Excerpt provided.
------------------------
Over the years, core advertising profitability has given Alphabet the firepower to invest in various side-projects. Most notable is Google Cloud, where revenues are growing incredibly quickly, and with losses declining there's even an outside chance of profits soon. Other Bets, that range from self-driving cars to life sciences barely generate any revenues let alone profit. One of these moon-shots could eventually be as world changing as Google itself, but that's some way off.

Fortunately, cash on hand stretches well past $100bn. Some of that finds itself being funnelled back to shareholders. But despite this and extra investment requirements, Alphabet still generates huge quantities of free cash.

Our main concern where Alphabet is concerned doesn't really have anything to do with the company itself. Alphabet has already racked up billions in fines, and its increasing dominance puts the group at the forefront of regulators' minds. Regulators who have an increasing willingness to act.

We're also aware that the wider environment is a little jittery. As inflation has increased, tech has fallen out of favour. Alphabet isn't being too affected by this at present, but should further interest rate announcements appear, we can't rule out some short-term fluctuations.

We still think there are more positives than negatives in Alphabet. Alphabet carries a higher degree of regulatory risk than some of its peers, so it's important to keep that in mind. However despite the regulatory and wider macro threats there is potential for further growth over the long-term. Investors should however be aware there's likely some volatility waiting in the wings.

Alphabet key facts

All ratios are sourced from Refinitiv. Please remember yields are variable and not a reliable indicator of future income. Keep in mind key figures shouldn't be looked at on their own - it's important to understand the big picture.

Second Quarter Results

There was a $446m benefit to net income as Alphabet reassessed the lifespan of its server and networks equipment upwards.

The core Google Services business, which includes Google Search and YouTube ads, saw revenues rise to $69.4bn from $52.9bn. Total advertising revenue was up 32.6% to $61.2bn. Google Services profit was $26.0bn compared to $19.1bn.
------------------------
Dataset excerpts.
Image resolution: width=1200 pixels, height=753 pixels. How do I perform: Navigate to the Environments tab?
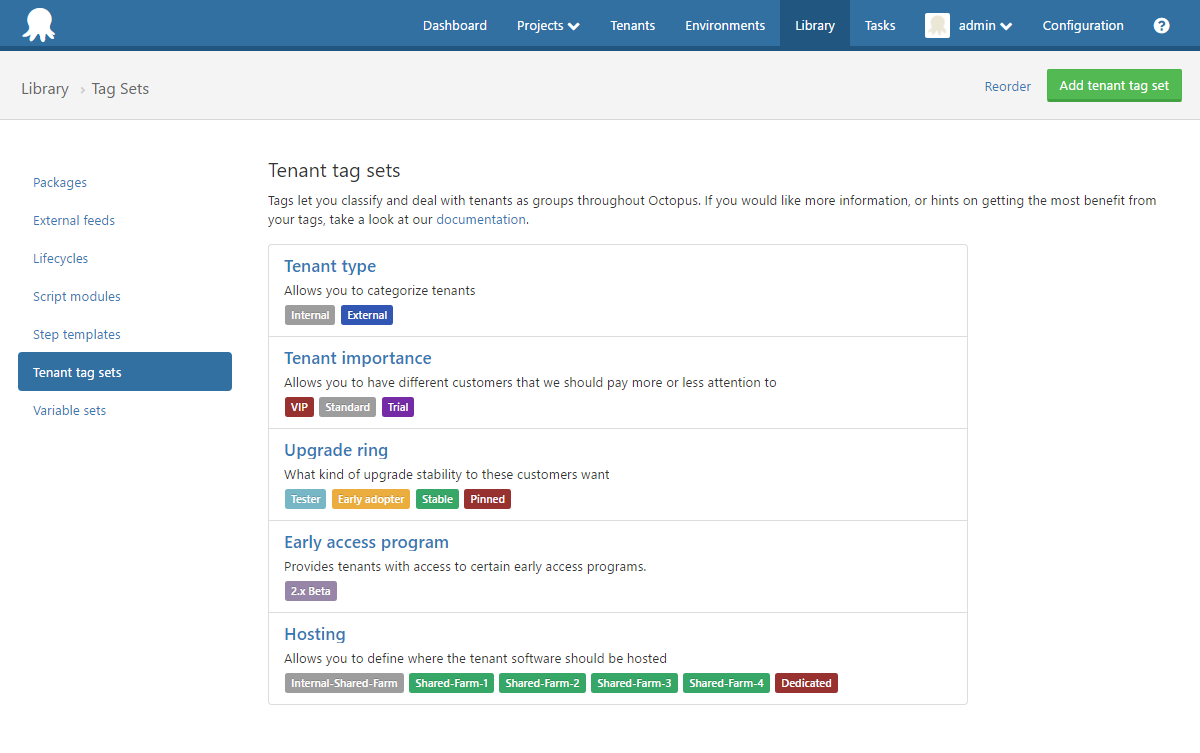[725, 25]
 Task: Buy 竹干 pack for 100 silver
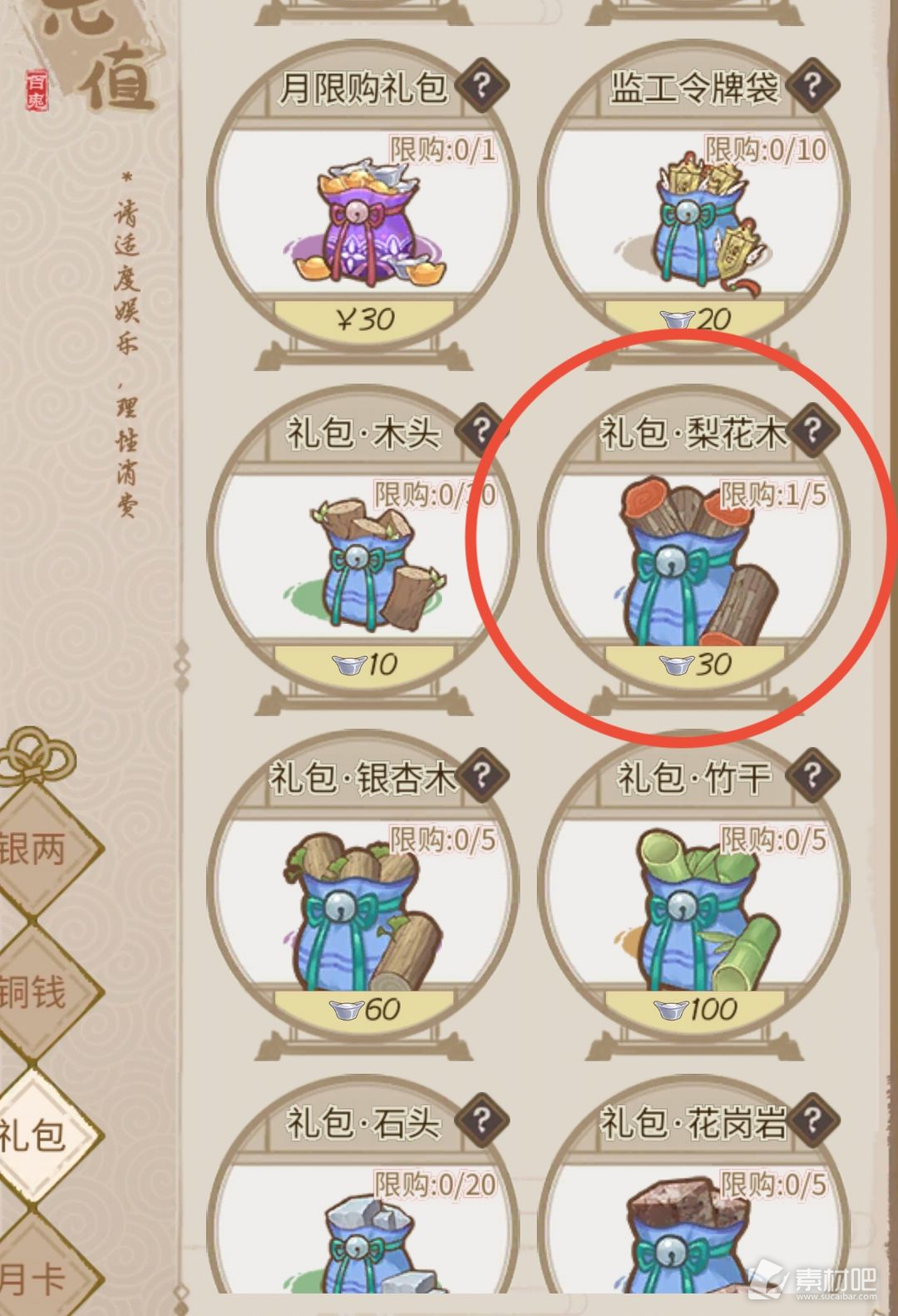click(695, 1009)
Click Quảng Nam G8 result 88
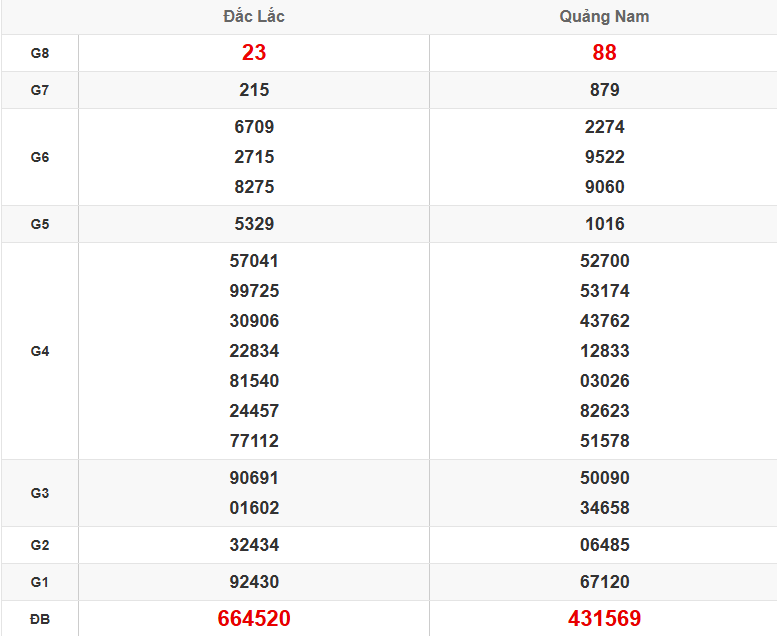This screenshot has height=636, width=777. pos(604,53)
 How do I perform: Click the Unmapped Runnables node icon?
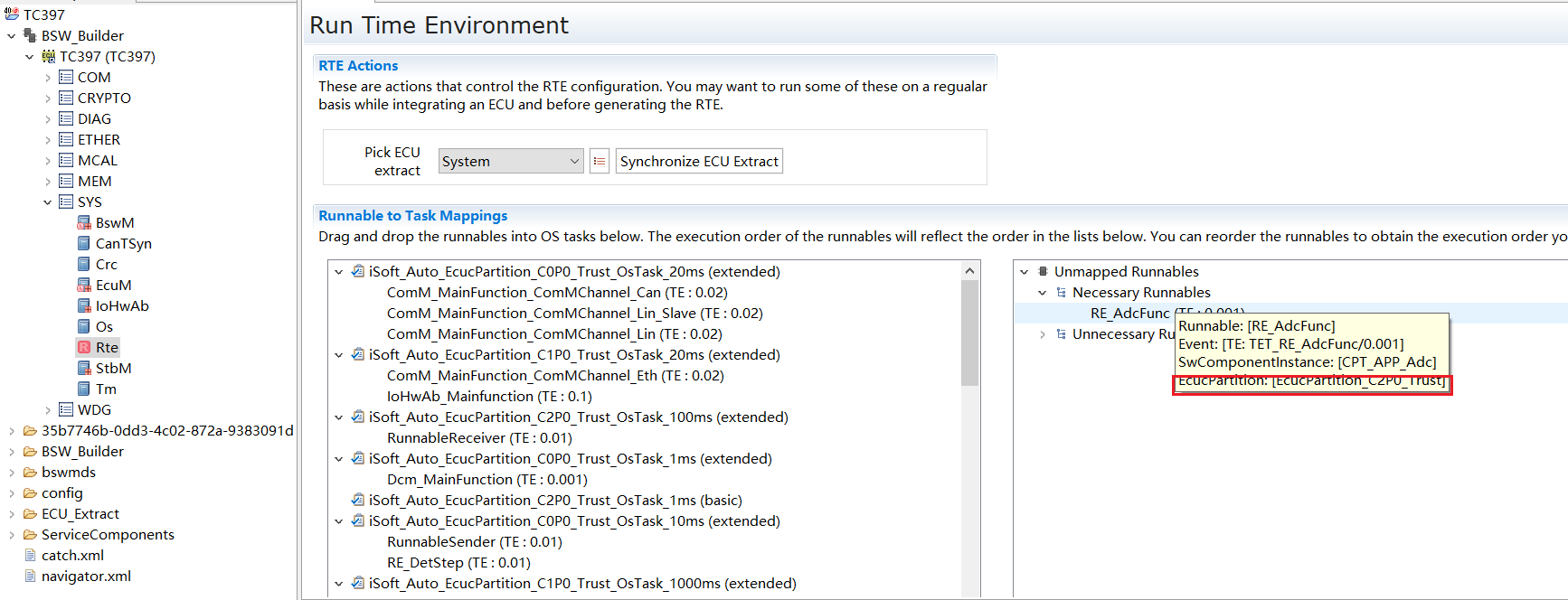1043,272
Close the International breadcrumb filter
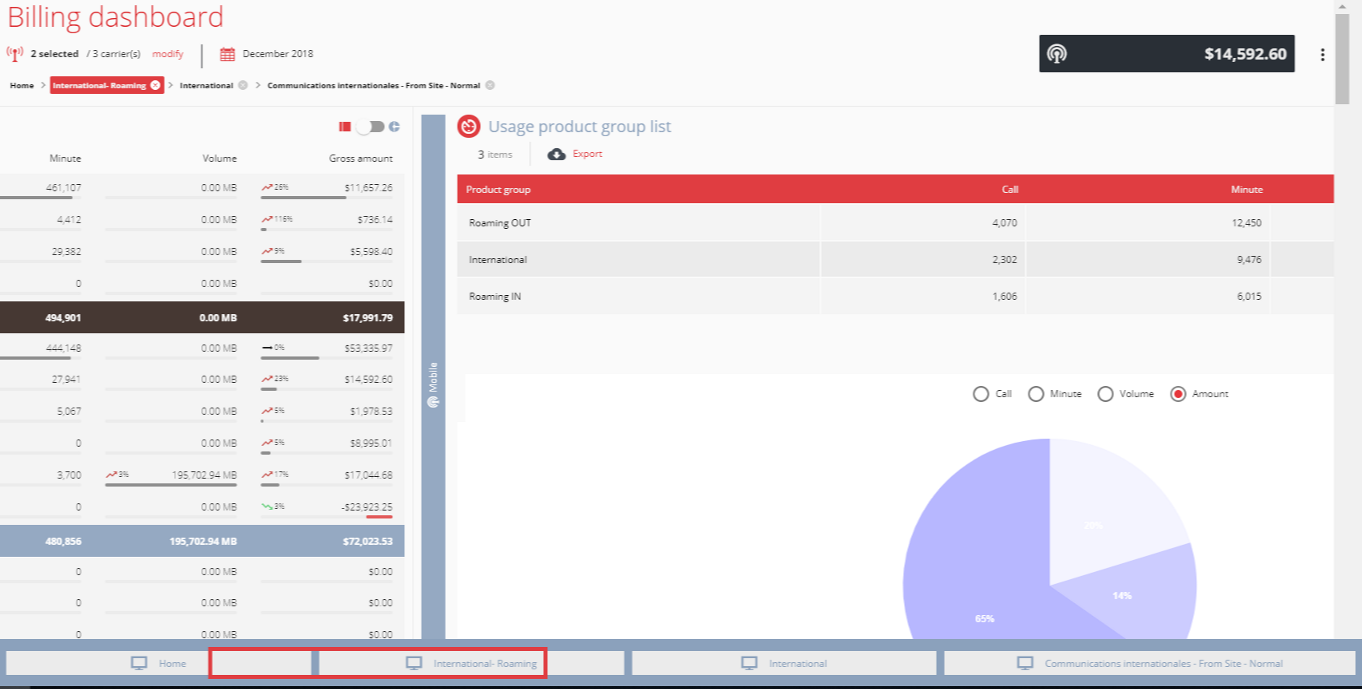The height and width of the screenshot is (689, 1362). tap(243, 85)
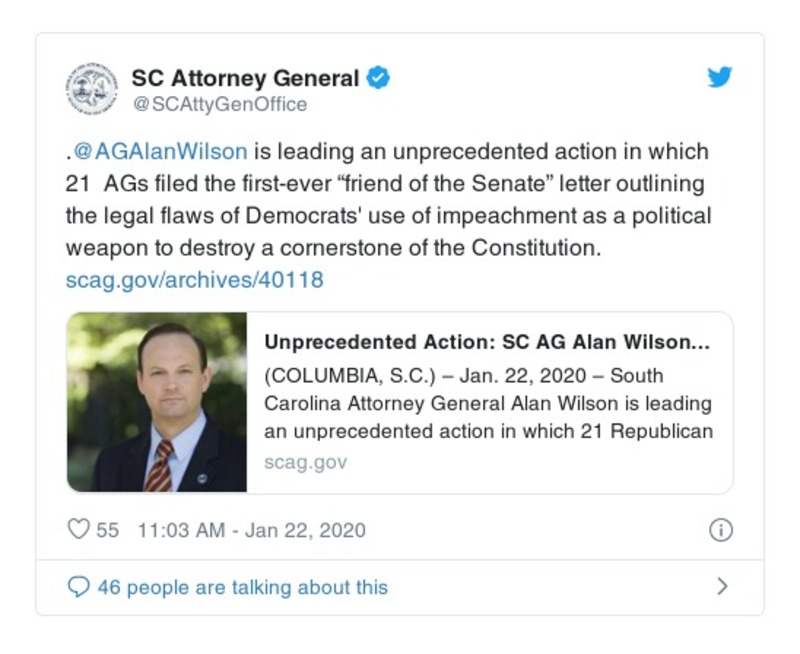The image size is (800, 654).
Task: Like the tweet with the heart icon
Action: click(x=78, y=530)
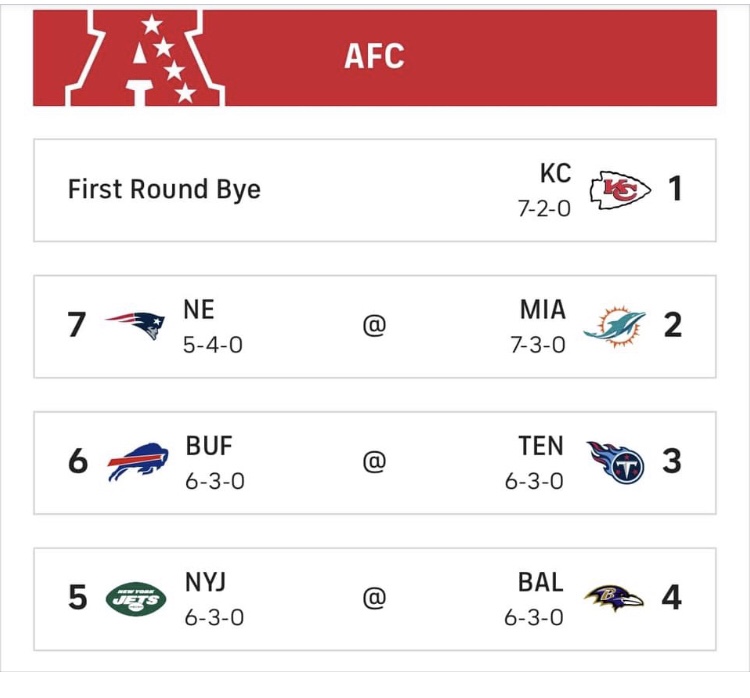Click the @ symbol in NYJ-BAL matchup
750x698 pixels.
pos(375,598)
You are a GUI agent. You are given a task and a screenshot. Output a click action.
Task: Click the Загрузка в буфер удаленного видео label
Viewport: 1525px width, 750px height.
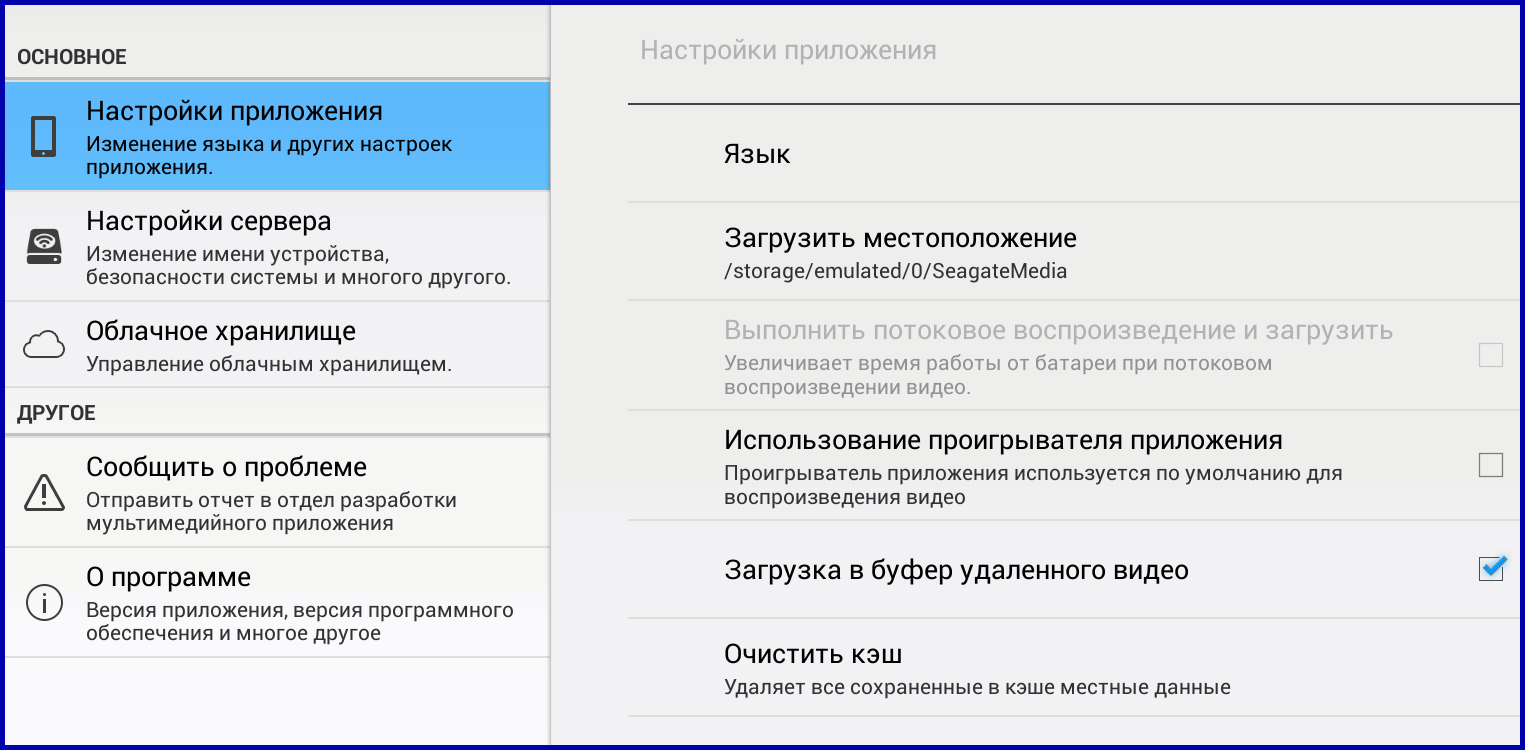(956, 571)
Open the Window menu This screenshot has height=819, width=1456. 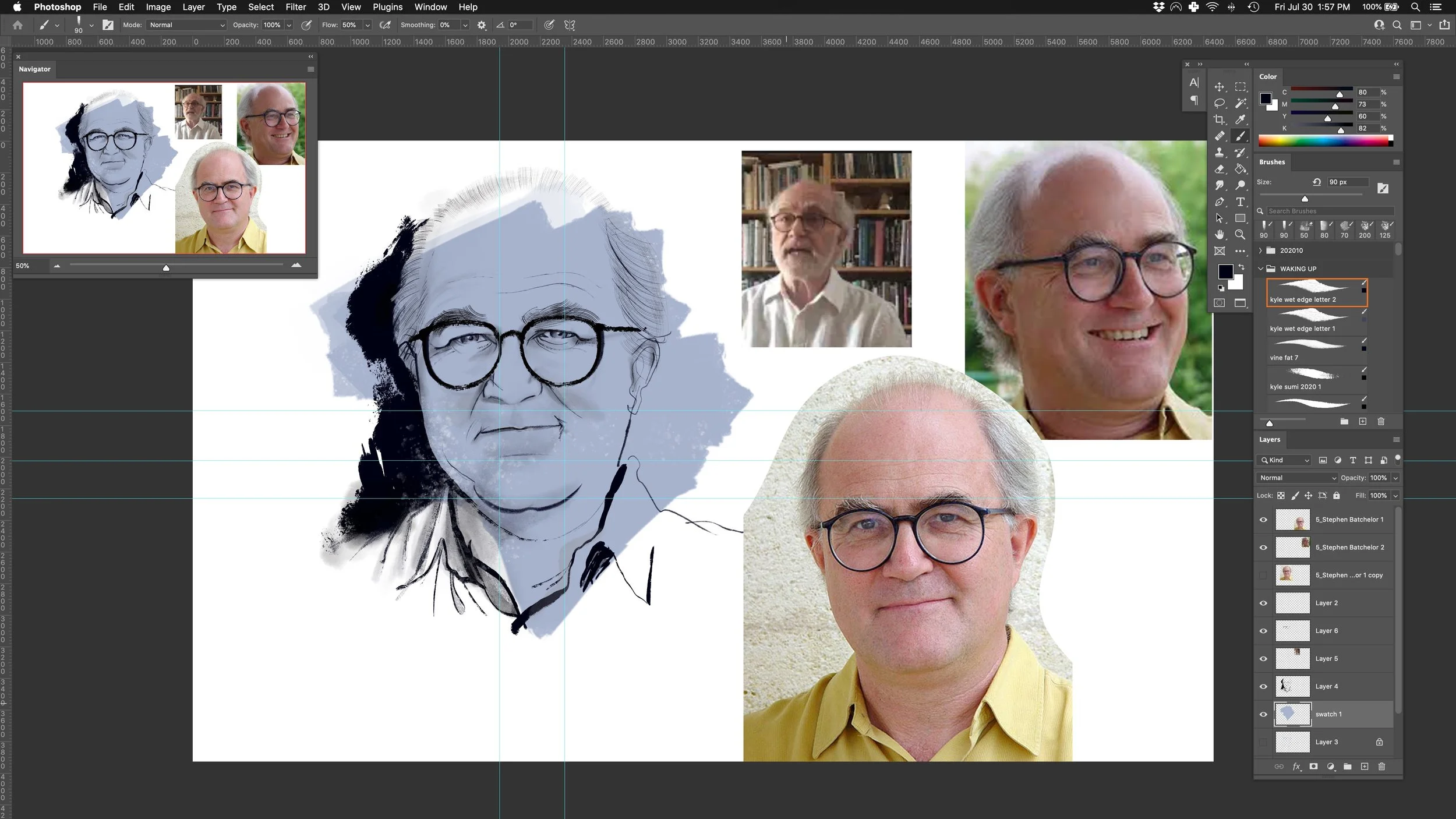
------------------------
Description of the task.
Answer these questions from the text on Alphabet:
(a) How much cash on hand does Alphabet have?
(b) What was Alphabet's total advertising revenue in the second quarter, and by what percentage did it rise?
(c) What did Alphabet reassess upwards that produced a $446m benefit to net income?

Answer to the exercise.
(a) Well past $100bn.
(b) $61.2bn, up 32.6%.
(c) The lifespan of its server and networks equipment.